Обращает на себя внимание значимое число больных в старшей возрастной группе с гипоксически-ишемическим типом ЛР-фаций мочи. Известно, что развитие гипоксического состояния пагубно отражается на процессах синтеза структурных компонентов мембран клеток, приводящих к их разрушению. Уже на ранних стадиях развития ХП наблюдаются значительные изменения во всех звеньях сосудистого русла, вызывающие гипоксию в ишемизированных участках почечной паренхимы, тем самым нарушающие обменные процессы в них. Роль гипоксии в данном механизме приобретает первостепенное значение [5, 7–9].
У больных ХП с устойчивой полной ремиссией выявлена определенная направленность течения заболевания в зависимости от возраста. При этом значимая роль в формировании устойчивой ремиссии или развитии камнеобразования в почках определяется иммунной и общей реактивностью организма. Для большинства больных ХП старшей возрастной группы, как правило, со сниженной резистентностью организма, направленность патологического процесса сводится к обострению заболевания и развитию деструктивных процессов в ткани почек.
Таким образом, проведенные нами исследования впервые показали значение морфологического анализа фаций мочи в индивидуальной характеристике течения ХП. При этом морфологическая картина фаций мочи больных ХП, полученная в различные периоды суток, дает возможность:
- оценить активность воспалительного процесса в почечной ткани (ремиссия, обострение);
- определить направленность патологического процесса (ремиссия с камнеобразованием, ремиссия с гипоксией и ишемией ткани почек, стабильная ремиссия).
Выявление индивидуальных патогенетических особенностей течения ХП с помощью новой диагностической технологии предоставляет объективные данные для назначения оптимальных схем лечения. Это позволит длительно сохранять функциональную активность почек и значительно отдалить сроки появления признаков хронической почечной недостаточности.
Литература
- Мухин Н. А., Тареева И. Е., Шилов Е. М. Диагностика и лечение болезней почек. М.: ГЭОТАР-Мед, 2002. 384 с.
- Нефрология / под ред. Е. М. Шилова. М.: ГЭОТАР-Медиа, 2007. 688 с.
- Шабалин В. Н., Шатохина С. Н. Морфология биологических жидкостей. М.: Хризостом. 2001. 303 с.
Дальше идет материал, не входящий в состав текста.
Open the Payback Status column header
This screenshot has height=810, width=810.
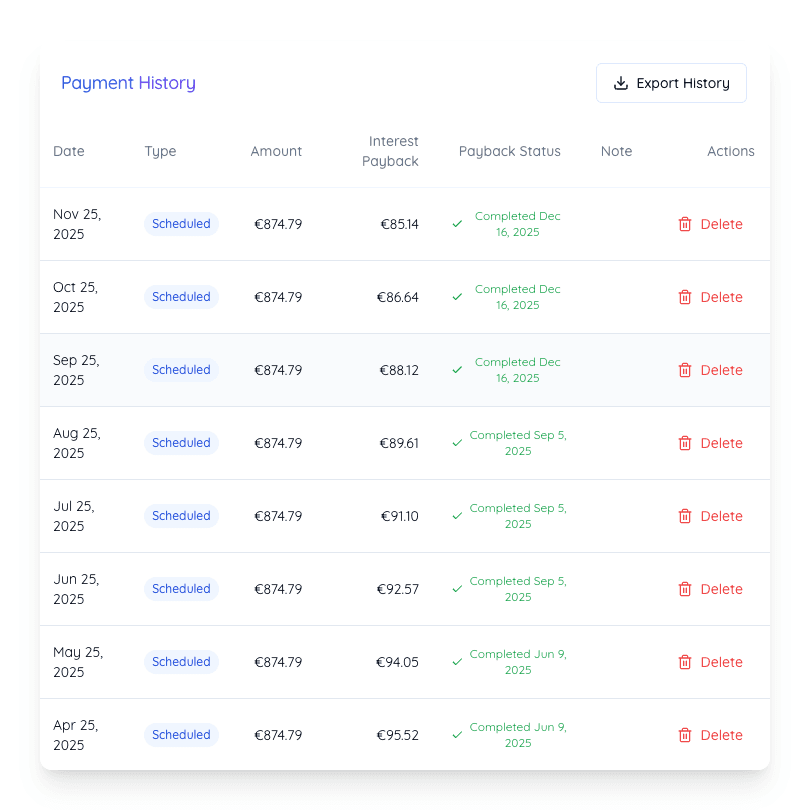[509, 151]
- Шатохина С. Н., Шабалин В. Н. Диагностика различных патологических состояний по морфологической картине биологических жидкостей (Литос-система) // Медицинская технология. М., 2009, с. 11–32.
- Голубева Н. Г. Гипоксически-ишемическое поражение почек у новорожденных детей. Автореф. дисс. канд. мед. наук. М., 2001. 26 с.
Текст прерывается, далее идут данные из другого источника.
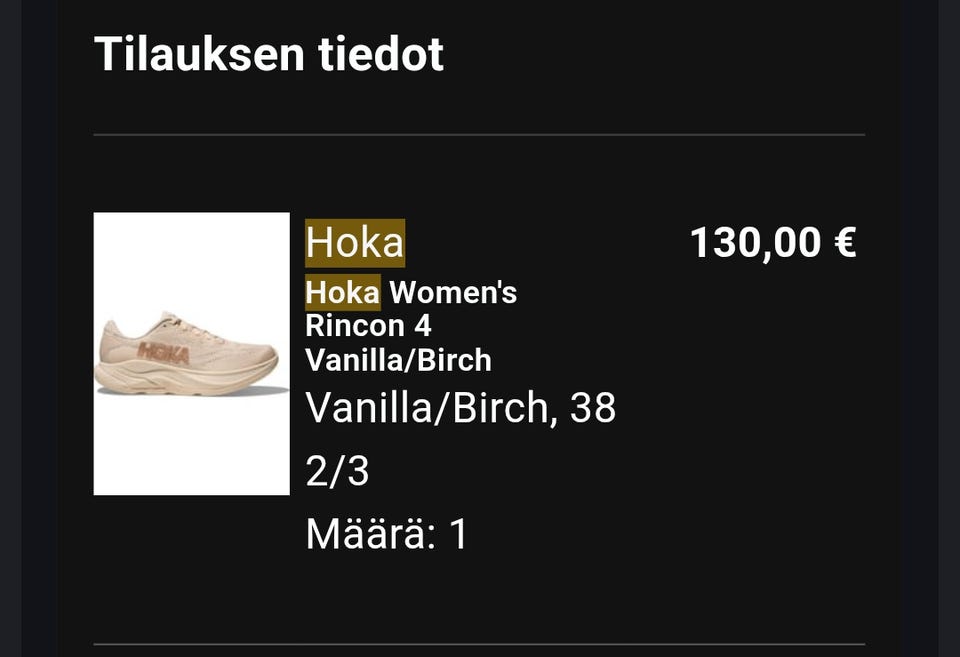
Task: Select the size number 38
Action: [593, 407]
- Шатохина С. Н. Значение биоминерализации в норме и патологии // Мед. кафедра. 2006. № 1 (9). С. 14–20.
- Oxford Textbook of Clinical Nephrology/Ed. A. M. A. Davison, J. S. Cameron, J.-P. Grunfeld et al. 3 rd ed. Oxford University Press, 2005. 3048 p.
- Roberts J. A. Etiology and pathophysiology of pyelonephritis // Amer. J. Kidney Dis. 1991. V. 17, № 1. P. 1–9.
- Цветцих В. Е., Крылов В. И., Лернер Г. Я., Жмуров В. А., Казеко Н. И. и др. Активность процессов перекисного окисления липидов и состояние нейрогуморальных механизмов регуляции у больных хроническим пиелонефритом // Тер. архив. 1992. Т. 62, № 11. С. 80–82.